[Date Prev][Date Next][Thread Prev][Thread Next][Date Index][Thread Index]
Comment by Peter Brantley
I recently posted a query concerning data-mining to this list.
I happened to share it with Peter Brantley of the California
Digital Library, who replied in his characteristically thoughtful
way. His remarks are pasted in below, with his permission (with
the original informal style of a personal email). Note in
particular the comment about the Open Text Mining Initiative that
is being promulgated by the Nature Group.
Joe Esposito
___
I think this is a very intelligent question, and certainly one
that is being asked. it's not yet a problem at the CDL, and
hasn't been discussed there; but I have discussed flavors of this
with others.
I think there are various ways in which digitized texts could
produce transformative additional IP.
there is the text mining means you describe, in which services or
users are able to elucidate or uncover meanings, linkages, and
patterns there were previously undisclosed. These in turn could
be published or leveraged for revenue in various ways.

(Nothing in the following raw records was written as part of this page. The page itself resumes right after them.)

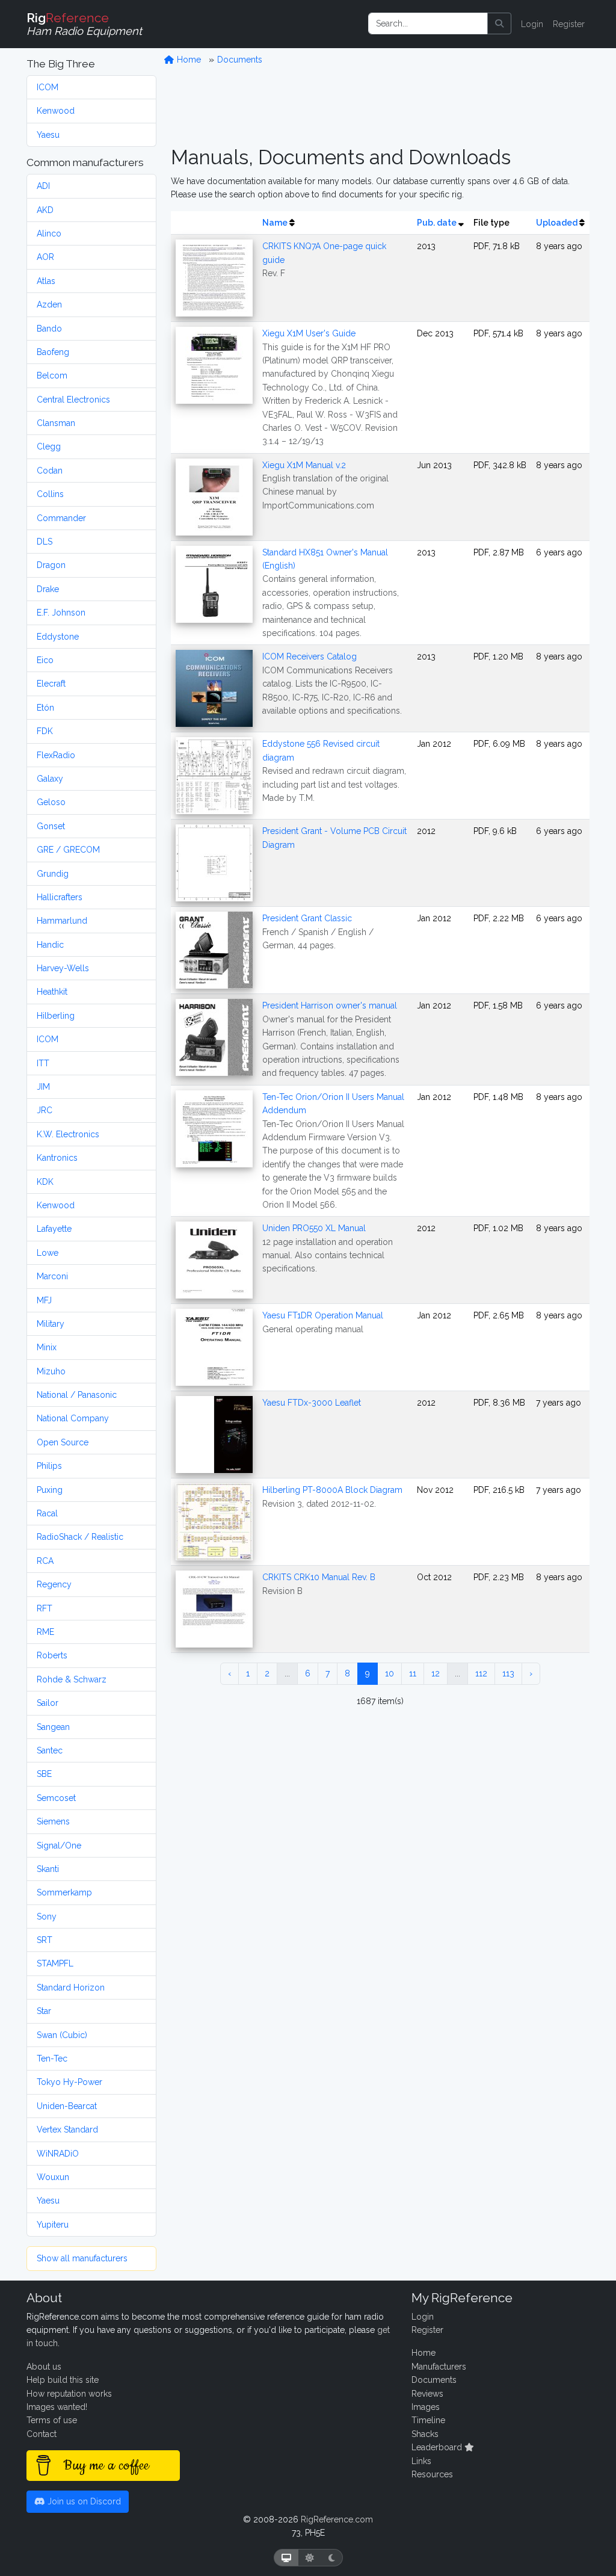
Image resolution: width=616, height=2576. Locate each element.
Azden (49, 304)
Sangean (53, 1727)
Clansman (56, 423)
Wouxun (53, 2177)
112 (481, 1673)
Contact (41, 2434)
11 (412, 1673)
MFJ (44, 1300)
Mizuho (51, 1371)
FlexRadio (56, 755)
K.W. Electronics (68, 1134)
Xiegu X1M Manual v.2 (304, 465)
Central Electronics (73, 399)
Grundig (53, 874)
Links (421, 2461)
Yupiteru (53, 2224)
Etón (45, 707)
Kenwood (56, 111)
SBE (44, 1774)
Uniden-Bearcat (67, 2106)
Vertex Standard (67, 2129)
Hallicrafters (59, 897)
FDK (45, 731)
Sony (47, 1916)
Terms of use (51, 2420)
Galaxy (50, 778)
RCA (45, 1561)
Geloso (51, 802)
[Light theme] (309, 2558)
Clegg (49, 446)
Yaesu (48, 135)
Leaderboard (437, 2447)
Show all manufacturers (82, 2258)
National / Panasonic (77, 1395)
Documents (239, 59)
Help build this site (62, 2380)
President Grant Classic (307, 918)
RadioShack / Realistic (80, 1537)
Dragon (51, 565)
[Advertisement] (380, 106)
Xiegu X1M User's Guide (309, 333)
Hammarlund (62, 920)
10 (389, 1673)
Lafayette (54, 1229)
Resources (432, 2474)
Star (44, 2011)
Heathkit (52, 991)
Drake (48, 589)
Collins (50, 494)
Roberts (52, 1655)
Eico (45, 660)
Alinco (49, 233)
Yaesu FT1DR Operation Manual (322, 1315)
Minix (47, 1347)
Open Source (62, 1442)
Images (425, 2407)
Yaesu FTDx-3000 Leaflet (311, 1402)
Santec (50, 1750)
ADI (43, 186)
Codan (50, 470)
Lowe (47, 1253)
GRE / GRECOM (68, 849)
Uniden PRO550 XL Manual (314, 1228)
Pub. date (437, 222)
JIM (43, 1087)
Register (569, 24)
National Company (73, 1418)
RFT (44, 1608)
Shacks (425, 2434)
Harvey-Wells (63, 968)
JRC (44, 1110)
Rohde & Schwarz (71, 1679)
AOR (45, 257)
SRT (44, 1940)
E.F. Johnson (61, 612)
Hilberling (56, 1016)
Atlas (46, 281)
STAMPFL (55, 1963)
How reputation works (69, 2393)
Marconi (52, 1276)
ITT (43, 1063)
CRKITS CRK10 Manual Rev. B (318, 1577)
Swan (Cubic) (62, 2035)
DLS (44, 541)
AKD (45, 210)
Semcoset (56, 1798)
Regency (54, 1584)
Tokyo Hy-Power (69, 2082)
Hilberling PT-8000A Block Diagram (332, 1490)
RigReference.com (337, 2519)
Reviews (427, 2393)
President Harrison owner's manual (329, 1005)
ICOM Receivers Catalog (309, 656)
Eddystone (58, 636)
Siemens (53, 1821)
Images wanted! (56, 2407)
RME (45, 1632)
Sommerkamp (64, 1892)
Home (187, 59)
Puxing (50, 1490)
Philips (49, 1466)
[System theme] (286, 2558)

(companies like MarkLogic build their businesses off this kind of
work).
there is the value-add that social software techniques could
produce, through the production of lists, perhaps pointing deep
into texts, or at small portions of texts; the IP inherent in
annotation and tagging (who owns these?); and additions to expert
ontologies that might be used within text mining to further
value. (Just a few examples).
there are also virtual texts, in which users able to search
across a range of material might be able to produce new and
useful derivatives, such as "The 100 Best Salpicon Recipes" -
what portion of that IP could be claimed by the original
publisher? is that akin to the relationship of a movie to a
screenplay?
I would note that one of the innovations that Nature Publishing
has recently provided is the Open Text Mining Initiative, which
explicitly provides a mechanism for publishers to produce machine
readable files that facilitate text mining and indexing without
rendering the text to human readership and without forsaking the
lion's share of the IP. I think OTMI will potentially be very
successful, and I think approaches like it will be embraced for
at least an interim period of time.
####